Open facias914 opened 1 year ago
@facias914 It is suggested to use adamw for training vision transformer networks, and reproduce the method according to our parameter settings. The detailed settings can be seen in config files.
Thank you for your apply. I just used the checkpoint file provided by you. I compared the parameter list and it is consistent with yours. The specific content is above.
@facias914 I mean hyper parameters, such as optimizer, scheduler, and so on, please refer to this config: https://github.com/ViTAE-Transformer/Remote-Sensing-RVSA/blob/main/Object%20Detection/configs/obb/oriented_rcnn/vit_base_win/faster_rcnn_orpn_our_rsp_vit-base-win-rvsa_v3_wsz7_fpn_1x_dota10_lr1e-4_ldr75_dpr15.py
I know what you mean. But I just use the checkpoint file to inference, not to train.

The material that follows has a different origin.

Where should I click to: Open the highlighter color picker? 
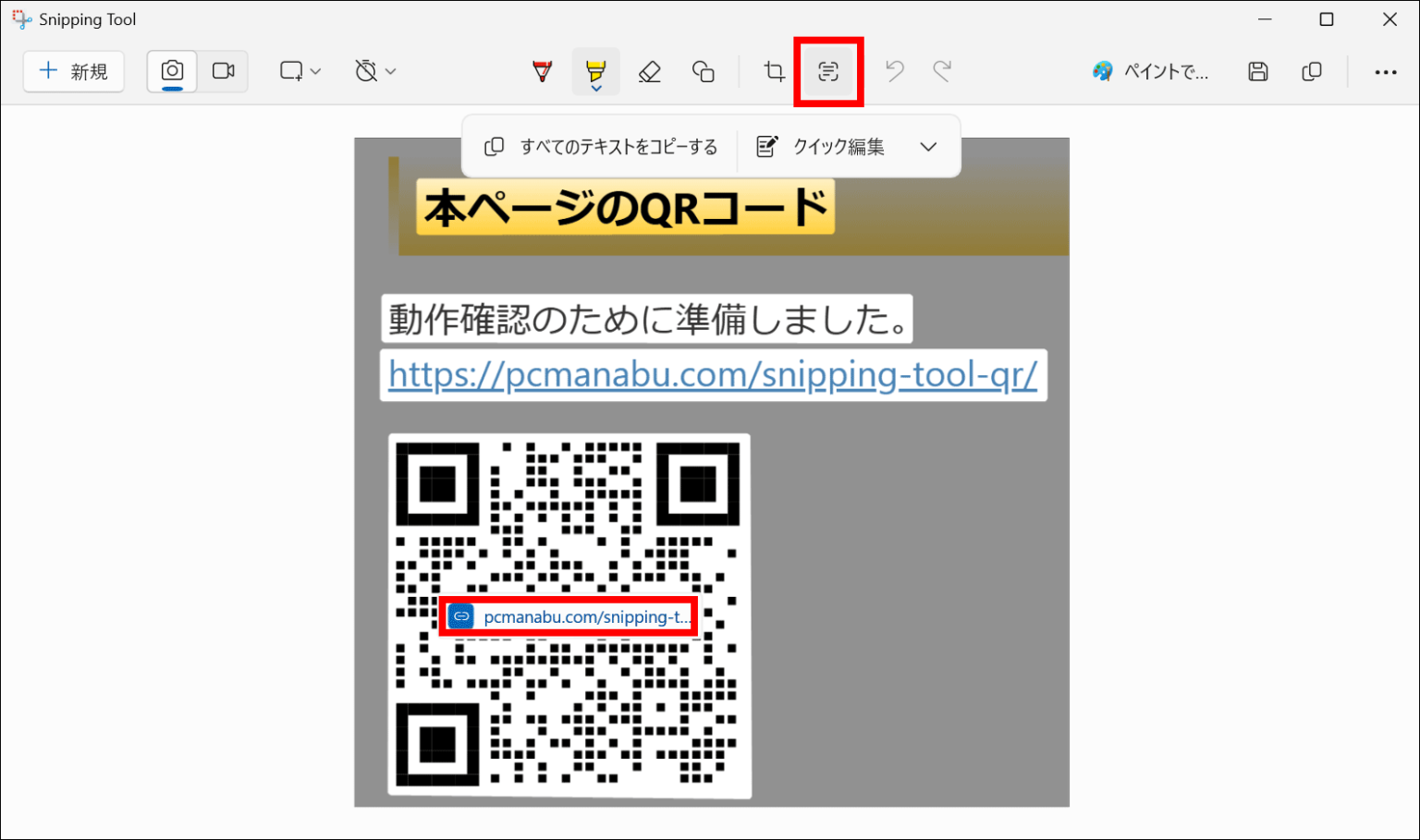coord(596,90)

Now I want to use the old mmrotate version to reproduce the code. But the old mmrotate need DOTA dataset's annotations to be pkl. Can you send me a DOTA datasets with pkl annotation? Thank you !
@facias914 which checkpoint you use? Did you use this: https://1drv.ms/u/s!AimBgYV7JjTlgVJM4Znng50US8KD?e=o4MRMQ ?

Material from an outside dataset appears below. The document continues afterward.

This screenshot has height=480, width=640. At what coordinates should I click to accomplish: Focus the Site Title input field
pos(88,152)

@facias914 The DOTA dataset needs to be clipped with BBoxTookit, then the pkl can be obtained.
@facias914 which checkpoint you use? Did you use this: https://1drv.ms/u/s!AimBgYV7JjTlgVJM4Znng50US8KD?e=o4MRMQ ?
Yes, I used this one
@facias914 The DOTA dataset needs to be clipped with BBoxTookit, then the pkl can be obtained.
Thank you!
@facias914 which checkpoint you use? Did you use this: https://1drv.ms/u/s!AimBgYV7JjTlgVJM4Znng50US8KD?e=o4MRMQ ?
Yes, I used this one
So the inference is conducted on unclipped images?

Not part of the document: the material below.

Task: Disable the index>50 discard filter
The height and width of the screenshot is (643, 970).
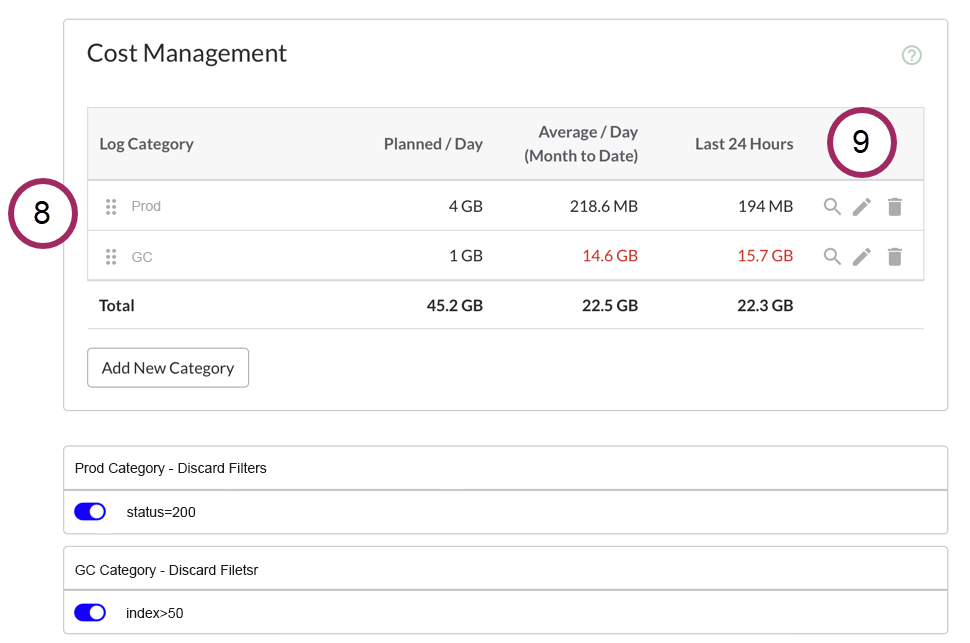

@facias914 which checkpoint you use? Did you use this: https://1drv.ms/u/s!AimBgYV7JjTlgVJM4Znng50US8KD?e=o4MRMQ ?
Yes, I used this one
So the inference is conducted on unclipped images?
No, I use clipped val images and clipped test images with size=1024 and gap = 200, obtaining mAP=68 and 54 respectively.
@facias914 OK, in fact, we didn't conduct the local validation. We directly train the model on the merged train+val set, and submit the results of testing set to the evaluation website. You can implement the same evaluation. The testing set also needs to be clipped with BBoxToolkit.
@facias914 OK, in fact, we didn't conduct the local validation. We directly train the model on the merged train+val set, and submit the results of testing set to the evaluation website. You can implement the same evaluation. The testing set also needs to be clipped with BBoxToolkit.
Thank You!I get the mAP87 in val dataset using the old mmrotate version. By the way , I get the test dataset pkl file , but I don't find the code to convert the pkl to txt. I used the pkl2txt code writen by myself , but failed to get the result in the DOTA website . Can you tell me where the pkl2txt file is?
@facias914 Shouldn't obbdetection automatically convert the pkl? (mmrotate is built based on obbdetection) https://mmrotate.readthedocs.io/en/latest/get_started.html#test-a-model
@facias914 Shouldn't obbdetection automatically convert the pkl? (mmrotate is built based on obbdetection) https://mmrotate.readthedocs.io/en/latest/get_started.html#test-a-model
Yes, I used obbdetection built from https://github.com/jbwang1997/OBBDetection, and I have got the pkl file. But the DOTA website requests txt file. So the pkl2txt code is what I need now.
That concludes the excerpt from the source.